The REPL is still compiler-backed. It writes a small scratch project, compiles the code you enter, and runs a small generated executable. This makes it slower than a bytecode interpreter, but it uses the same parser, type checker, code generator, and runtime as normal Acton programs.

Session source

The REPL keeps a source model of the current interactive session.

Imports, signatures, functions, classes, actors, and other declarations are retained as session source:

acton> def greet(name: str) -> str:
...     return "hello " + name
...
acton> greet("Ada")
hello Ada

If you redefine a retained top-level name, the previous definition for that name is removed from the session before the next compile:

acton> def greet(name: str) -> str:
...     return "hi " + name
...
acton> greet("Ada")
hi Ada

Top-level assignments are handled differently. They are replayed as setup code inside the implicit evaluation procedure before each evaluation, instead of being emitted at module top level. This allows effectful setup, including actor creation:

acton> actor Foo():
...     print("hello from Foo")
...
acton> f = Foo()
hello from Foo

Use :show to inspect the retained session source and :reset to clear it:

acton> :show
def greet(name: str) -> str:
    return "hi " + name

acton> :reset
Session reset.
acton> :show
<empty>

Expressions and statements

Plain expressions are evaluated and non-None results are printed automatically:

acton> "ab" + "cd"
abcd

The generated eval procedure stores the expression result in a local variable and prints it only when it is not None. Calls that already print or otherwise return None therefore do not produce an extra None line:

acton> proc def log():
...     print("logged")
...
acton> log()
logged

Inputs that are not a single expression compile as statement blocks and report compiler errors in the usual way.

Actor construction returns an actor reference, so a direct constructor expression displays that reference after starting the actor. Use a setup assignment if you want to start the actor without displaying the reference:

acton> f = Foo()

Scratch project

By default, the REPL uses a cache-backed scratch directory so the generated project outputs can be reused by the normal warmup build across REPL starts. The scratch project contains three generated Acton modules:

  • repl_session contains retained imports and declarations.
  • repl_eval renders retained imports, imports repl_session, and defines a fixed proc def eval() entry point with setup replay and the current input.
  • repl_main renders retained imports and is the executable runner that calls repl_eval.eval() and exits.

repl_session and repl_eval are built as dynamic libraries. Most evaluations therefore rebuild only the changed evaluation module instead of relinking the runner executable.

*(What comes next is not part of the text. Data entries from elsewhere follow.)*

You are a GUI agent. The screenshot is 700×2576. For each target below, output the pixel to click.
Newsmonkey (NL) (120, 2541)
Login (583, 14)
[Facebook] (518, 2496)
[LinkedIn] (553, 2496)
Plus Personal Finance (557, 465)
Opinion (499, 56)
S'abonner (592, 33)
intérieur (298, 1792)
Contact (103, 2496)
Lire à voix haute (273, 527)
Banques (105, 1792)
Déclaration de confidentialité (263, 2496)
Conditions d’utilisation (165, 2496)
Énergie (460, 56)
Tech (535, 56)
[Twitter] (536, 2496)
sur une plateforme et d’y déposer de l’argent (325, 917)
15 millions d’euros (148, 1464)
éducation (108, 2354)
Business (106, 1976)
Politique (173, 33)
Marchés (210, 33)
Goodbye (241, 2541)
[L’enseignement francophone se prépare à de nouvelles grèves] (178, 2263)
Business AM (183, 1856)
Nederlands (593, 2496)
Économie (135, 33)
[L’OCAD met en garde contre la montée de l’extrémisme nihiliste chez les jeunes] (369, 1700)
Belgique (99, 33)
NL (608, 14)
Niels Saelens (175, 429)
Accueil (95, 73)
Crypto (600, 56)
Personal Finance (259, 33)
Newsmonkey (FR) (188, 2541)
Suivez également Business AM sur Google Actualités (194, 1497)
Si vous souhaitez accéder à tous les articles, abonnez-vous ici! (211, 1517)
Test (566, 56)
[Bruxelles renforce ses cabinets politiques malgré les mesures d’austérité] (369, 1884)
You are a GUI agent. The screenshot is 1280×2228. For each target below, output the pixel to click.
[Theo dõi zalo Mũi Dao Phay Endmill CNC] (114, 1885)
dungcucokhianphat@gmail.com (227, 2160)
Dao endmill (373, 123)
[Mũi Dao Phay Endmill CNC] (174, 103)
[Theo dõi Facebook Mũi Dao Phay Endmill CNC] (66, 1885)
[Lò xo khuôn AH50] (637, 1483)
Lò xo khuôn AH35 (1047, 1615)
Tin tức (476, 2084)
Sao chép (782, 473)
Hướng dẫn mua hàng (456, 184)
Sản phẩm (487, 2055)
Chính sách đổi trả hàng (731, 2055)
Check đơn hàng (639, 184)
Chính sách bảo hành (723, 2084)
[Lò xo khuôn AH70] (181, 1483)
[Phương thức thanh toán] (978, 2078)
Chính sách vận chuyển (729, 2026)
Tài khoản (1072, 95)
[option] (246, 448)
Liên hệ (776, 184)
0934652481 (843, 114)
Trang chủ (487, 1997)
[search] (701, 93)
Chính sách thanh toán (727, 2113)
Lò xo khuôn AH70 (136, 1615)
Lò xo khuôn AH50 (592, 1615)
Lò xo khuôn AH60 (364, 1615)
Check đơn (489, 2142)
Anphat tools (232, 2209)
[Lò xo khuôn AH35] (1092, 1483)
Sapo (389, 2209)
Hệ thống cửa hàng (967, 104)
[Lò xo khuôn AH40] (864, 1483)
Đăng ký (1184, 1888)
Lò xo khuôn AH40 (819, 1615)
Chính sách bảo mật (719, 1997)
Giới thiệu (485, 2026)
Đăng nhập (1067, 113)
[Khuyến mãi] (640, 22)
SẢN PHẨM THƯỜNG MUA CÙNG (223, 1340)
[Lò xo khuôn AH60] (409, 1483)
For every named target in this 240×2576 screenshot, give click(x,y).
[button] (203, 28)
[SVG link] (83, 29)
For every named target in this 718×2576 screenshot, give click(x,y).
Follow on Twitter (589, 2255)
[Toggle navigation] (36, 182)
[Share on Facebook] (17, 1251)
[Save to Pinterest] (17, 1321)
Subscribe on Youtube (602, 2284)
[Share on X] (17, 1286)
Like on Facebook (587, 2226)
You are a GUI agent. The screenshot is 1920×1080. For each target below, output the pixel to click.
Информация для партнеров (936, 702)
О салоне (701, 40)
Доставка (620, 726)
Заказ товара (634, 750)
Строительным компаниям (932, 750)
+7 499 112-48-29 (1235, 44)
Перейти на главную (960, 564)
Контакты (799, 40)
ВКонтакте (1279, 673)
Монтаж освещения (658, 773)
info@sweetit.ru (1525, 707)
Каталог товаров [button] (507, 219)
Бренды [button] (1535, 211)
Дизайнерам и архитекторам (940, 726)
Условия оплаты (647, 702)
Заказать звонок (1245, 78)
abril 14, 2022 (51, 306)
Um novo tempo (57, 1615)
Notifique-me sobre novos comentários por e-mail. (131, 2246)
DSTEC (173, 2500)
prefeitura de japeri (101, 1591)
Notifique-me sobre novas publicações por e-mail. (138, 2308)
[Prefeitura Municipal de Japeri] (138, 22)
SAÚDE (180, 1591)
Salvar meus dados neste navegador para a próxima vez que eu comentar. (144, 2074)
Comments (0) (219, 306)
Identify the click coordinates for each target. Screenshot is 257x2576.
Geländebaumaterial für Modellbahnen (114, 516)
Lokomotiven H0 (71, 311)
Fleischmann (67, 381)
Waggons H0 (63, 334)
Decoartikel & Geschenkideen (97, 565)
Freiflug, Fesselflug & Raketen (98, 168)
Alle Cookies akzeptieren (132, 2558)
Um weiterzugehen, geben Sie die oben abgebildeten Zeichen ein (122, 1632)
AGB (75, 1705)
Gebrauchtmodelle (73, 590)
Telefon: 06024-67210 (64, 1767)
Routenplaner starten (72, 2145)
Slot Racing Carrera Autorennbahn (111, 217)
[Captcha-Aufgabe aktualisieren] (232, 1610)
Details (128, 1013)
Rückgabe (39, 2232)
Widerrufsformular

If you pass --tempdir DIR, Acton treats DIR as a parent directory and writes the scratch project under DIR/.acton-repl. This avoids overwriting a real project's Build.act or src directory.

Dependencies and projects

In a standalone REPL, use :dep add NAME to add a library package from the online package index:

acton> :dep add textfsm
Added dependency textfsm

Use :dep list to show REPL dependencies and :dep rm NAME to remove one. The REPL intentionally does not expose local path dependency commands.

When started inside an Acton project, the REPL adds that project as a local scratch dependency after the first accepted import. The generated scratch project stays outside the project source tree.

Commands and editing

The interactive shell supports readline-style editing, including common cursor movement keys such as Ctrl-a and Ctrl-e. Tab completion covers REPL commands and :dep subcommands, not filesystem paths.

Available commands:

:help          Show REPL help
:quit, :q      Exit
:reset         Clear retained imports, definitions, setup, and dependencies
:show          Show retained session source
:dep list      Show online package dependencies
:dep add NAME  Add an online package dependency
:dep rm NAME   Remove an online package dependency

For multi-line definitions, enter the header line ending in : and then continue at the ... prompt. A blank line ends the block.